The war in Ukraine is only one of the obstacles facing President Joko Widodo’s administration.

Indonesia’s ascension to the presidency of the G20 in December marked a milestone for the archipelagic nation, demonstrating its fast-growing capacity to provide leadership in Southeast Asia and the world. Indonesia’s capacity to represent the voices of developing nations and emerging economies outside of the G20 will be of particular interest throughout its presidential term, with the capstone G20 summit in Bali in November 2022 offering a benchmark for how Indonesia is currently performing.

Despite Indonesia’s demonstrated newfound leadership capabilities, significant challenges remain, the main three of which are the widening geopolitical clashes stemming from the Ukraine-Russia war, low levels of Indonesian economic engagement with other G20 countries, and renewable energy challenges.

Ukraine-Russia Challenges

The escalating Ukraine-Russia war has placed Indonesia’s presidency in a difficult position. Since last year, the Indonesian government has prepared an agenda focusing on fair and equitable recovery from the COVID-19 pandemic. However, this year’s G20 proceedings will most likely be convened amid boiling geopolitical tensions that involve many G20 member states.

In recent weeks, we have seen growing concerns over Russia’s participation at the summit, with demands that the forum isolate or expel President Vladimir Putin and other Russian representatives from the group’s meetings. So far, U.S. President Joe Biden, Australian Prime Minister Scott Morrison, and Canadian Prime Minister Justin Trudeau have stated that they will not sit down with Putin, who they claim is guilty of war crimes.

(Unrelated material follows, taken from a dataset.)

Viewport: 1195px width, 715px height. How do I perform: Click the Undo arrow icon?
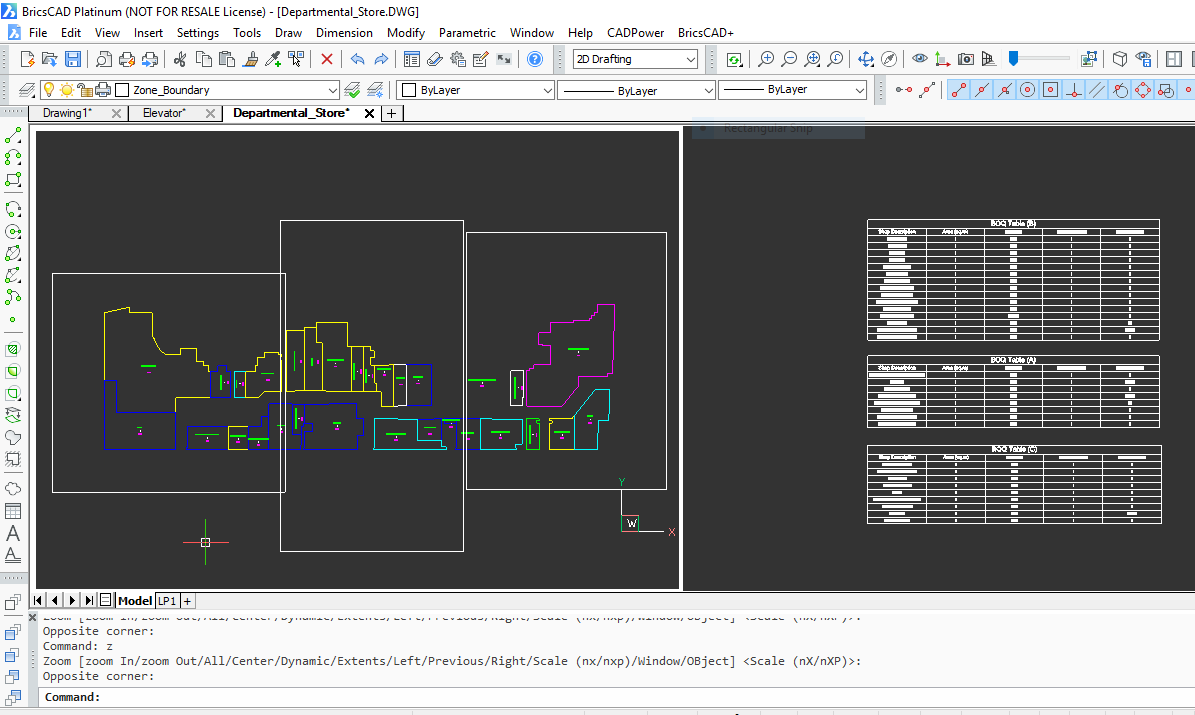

This remains the most pressing challenge facing Indonesia’s G20 presidency, as it will intensify the political divisions within the forum. Moreover, the Ukraine-Russia war has already impacted the global economy, touching on G20 agenda items like energy security and prices, food security and supply, and financial markets. If there is no peace deal between Ukraine and Russia sometime soon, the impact of the multidimensional sanctions on Russia could well undermine the G20’s economic goals. Indonesia is currently holding its wait-and-see approach, pushing for an immediate resolution to the conflict.

Low Economic Engagement With G20 Partners

While Indonesia’s economy is growing, its economic engagements with other G20 countries remain relatively limited, particularly when compared to the trade flows between other G20 forum members. This is problematic for Indonesia given the significant economic influence possessed by the countries whose G20 presidencies have preceded Indonesia. This presents a challenge for Indonesia to overcome in its current role as the leader of the G20.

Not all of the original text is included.